We started with the Mattaki Oysters from British Columbia with a little salted preserved plum mignonette. Honestly, they were the best oysters I’ve ever had. The sweetness and saltiness worked well together.
For the first time in my life, I had tripe. We ordered the Spicy Honeycomb Tripe with ginger-scallion, celery, and pickled tomatoes. Tripe is the stomach lining of an animal such as a cow, pig, sheep or even deer. It tasted like pasta with the other ingredients sprinkled over. For lack of a better word, it was amazing!
The Seasonal Pickles plate arrived with a variety of seasonal vegetables and fruits that had been pickled in rice vinegar. We had pickled fennel, mushrooms, carrots, kimchi, celery, pears, turnips, beets and cucumbers that were so delicious. This plate inspired Tom to pickle just about anything he could back at home. Some of our favorites are pickled blueberries and honeydew melon.

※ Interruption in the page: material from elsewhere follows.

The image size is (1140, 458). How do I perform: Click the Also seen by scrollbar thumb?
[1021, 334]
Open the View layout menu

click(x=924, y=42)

Tom loves mushrooms, but I have never been a fan. The Chanterelles dish blew my mind! Shaved bone marrow and green juniper were sprinkled over the roasted mushrooms with a garnish of pickled quail eggs. The bone marrow gave the meaty chanterelles a buttery taste. I easily could have eaten three bowls of the chanterelles by myself.
Momofuku is known for their steamed buns, a hunky slice of fatty pork belly with salty-sweet hoisin sauce, crunchy cool cucumbers and scallions. Sadly, there is no picture as I could not contain my excitement and inhaled the buns when they arrived, but I highly recommend them!
Chang’s food empire speads across Manhattan, Toronto, Las Vegas and Washington DC with several restaurants specializing in Korean fusion, noodles and seafood. Also, check out the Milk Bar next door where they serve creative soft-serve yogurt, shakes, cakes, cookies, breads, and buns from 9 am- midnight. Visit their website at https://www.momofuku.com for more information and locations.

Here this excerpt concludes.